Unit Tests and Defensive Programming

Overview, Objectives, and Key Terms

In Lecture 7, errors were identified by debugging. In this lesson, we look at ways to ensure bugs don’t exist in the first place by using unit tests and defensive programming techniques. Although the extent to which these tools should be used depends quite a bit on the magnitude of the program being developed, even their limited use should help you write better code.

Objectives

By the end of this lesson, you should be able to

  • Write programs and functions that use assert statements to ensure correctness of inputs and/or outputs.
  • Write unit tests for testing individual functions.

Key Terms

  • defensive programming
  • assert
  • test-driven development
  • unittest
  • unittest.TestCase
  • unittest.main

Be on the Defensive

Now that we’ve learned how to write functions and put them in modules for use by you and others, the probability that things go wrong is higher. When you write a function with inputs, those inputs generally have an acceptable range of types and values.

Often, use of incorrect types will result an exception. Recall our function mean_abs_error from Lecture 16. If we pass that a single value, or anything else that is not a sequential type, we get an error that pretty clearly shows what is wrong:

In [1]:
from error_metrics import mean_abs_error
mean_abs_error(0.1)
---------------------------------------------------------------------------
TypeError                                 Traceback (most recent call last)
<ipython-input-1-e3bca46ac261> in <module>()
      1 from error_metrics import mean_abs_error
----> 2 mean_abs_error(0.1)

~/Research/me400_notes/source/lectures/error_metrics.py in mean_abs_error(e)
      2     """Mean, absolute error."""
      3     v = 0
----> 4     for i in range(len(e)) :
      5         v += abs(e[i])
      6     return v/len(e)

TypeError: object of type 'float' has no len()

That means that whoever called the function made an error: the function requires a sequential type like list. A compiled language would rarely allow that; Python allows it to be written, but scolds us when executed.

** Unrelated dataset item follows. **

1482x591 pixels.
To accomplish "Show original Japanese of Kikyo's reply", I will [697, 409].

However, the chastising automated by run-time errors cannot account for all errors made by the caller, perhaps due to typos or a misunderstanding of the function (that’s why we document things, right?). A possible solution is to use defensive programming, which, sort of cheekily, is the art of making our programs “idiot proof.” We stop the user before they get too far (by checking inputs, outputs, and intermediate values). Most often, it turns out, the idiot is us, so any tool to help us from misusing our own code is a good one!

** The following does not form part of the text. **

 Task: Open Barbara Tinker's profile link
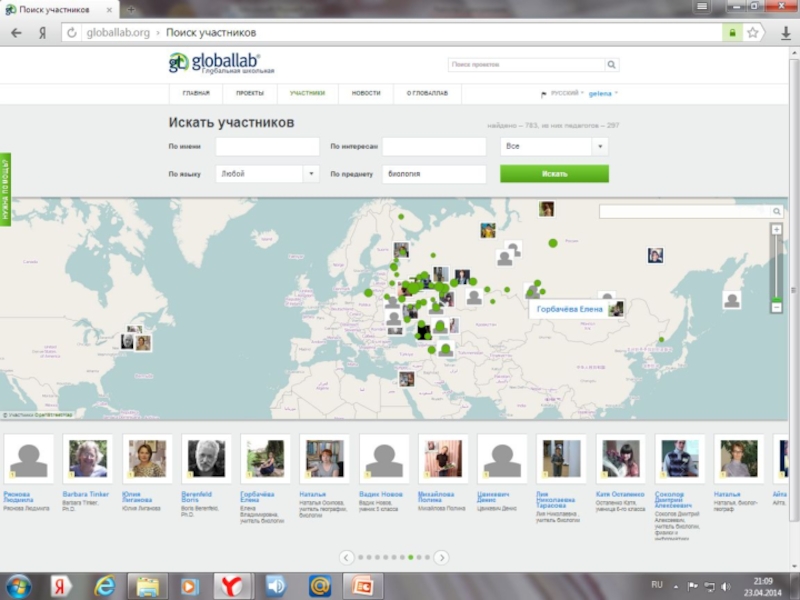[84, 494]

As an example (and one inspired by this article), suppose we need to write a function that accepts a sequence of numbers and maps them to the range 0 to 1. Such normalization is quite common in data analysis when data ranges can span orders of magnitude while the algorithms used to analyze such data are tuned to smaller ranges. Here’s a first attempt:

In [2]:
def normalize(a):
    """Normalize the elements of a to the range [0 1]"""
    b = []
    for i in a:
        b.append(i/max(a))
    return b
In [3]:
normalize([1,2,3])
Out[3]:
[0.3333333333333333, 0.6666666666666666, 1.0]

That works: all three numbers are in the correct range. How about

In [4]:
normalize([-1,2,3])
Out[4]:
[-0.3333333333333333, 0.6666666666666666, 1.0]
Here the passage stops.